Stitching together state reporting into a national data set is an incredibly research-intensive way to produce those statistics. We have to figure out precisely what information 56 states and territories are reporting, and even then, we cannot guarantee perfectly comparable data. HHS, for its part, simply asked states to report all confirmed and suspected COVID-19 hospitalizations in the same way, creating a consistent and standardized data set. Once hospitals learned the system, the data solidified. Jason Salemi, an epidemiologist at the University of South Florida, described the changes as “amazing improvements.”

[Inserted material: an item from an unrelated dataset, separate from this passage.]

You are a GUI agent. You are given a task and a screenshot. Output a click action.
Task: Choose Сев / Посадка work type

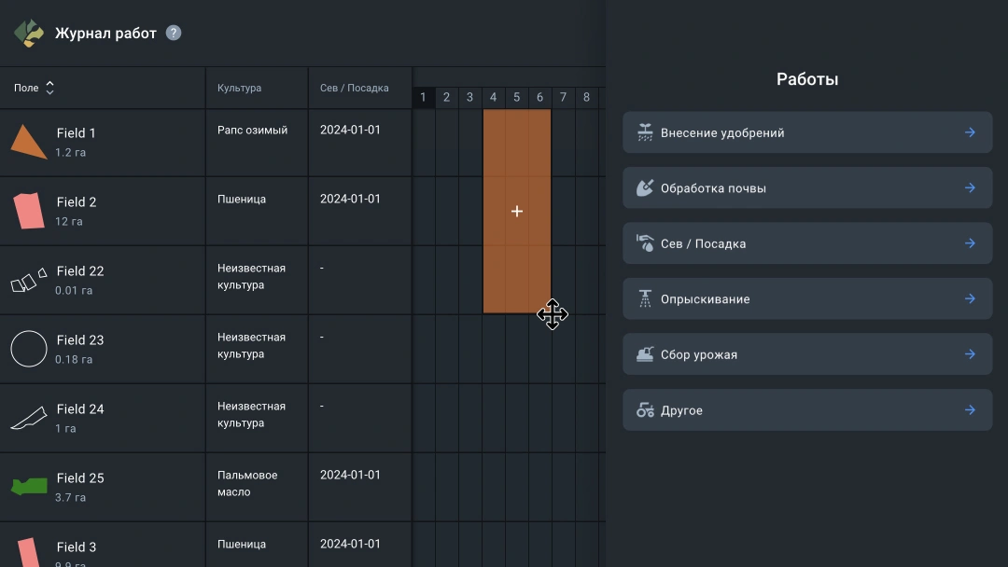tap(703, 243)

“For a long while, there was very little help from federal data—it was a massive disappointment and failure to serve the public at a time when such information was direly needed,” Salemi told me. Since then, HHS “has stepped up to the challenge in a major way.”
Some critiques of the HHS-generated information have called its accuracy into question. There are many data sets in HHS Protect that originate in many different places, so we cannot speak to all of them. However, the COVID Tracking Project can check HHS against the state reports. In late November, we found that the data had come to match almost perfectly. Not all states report precisely the same way, and the COVID Tracking Project runs one day behind HHS, but after we took those factors into account, we found that HHS and state data were now falling within 2 percent of each other. If the HHS data were off, then the data produced by every state were also off.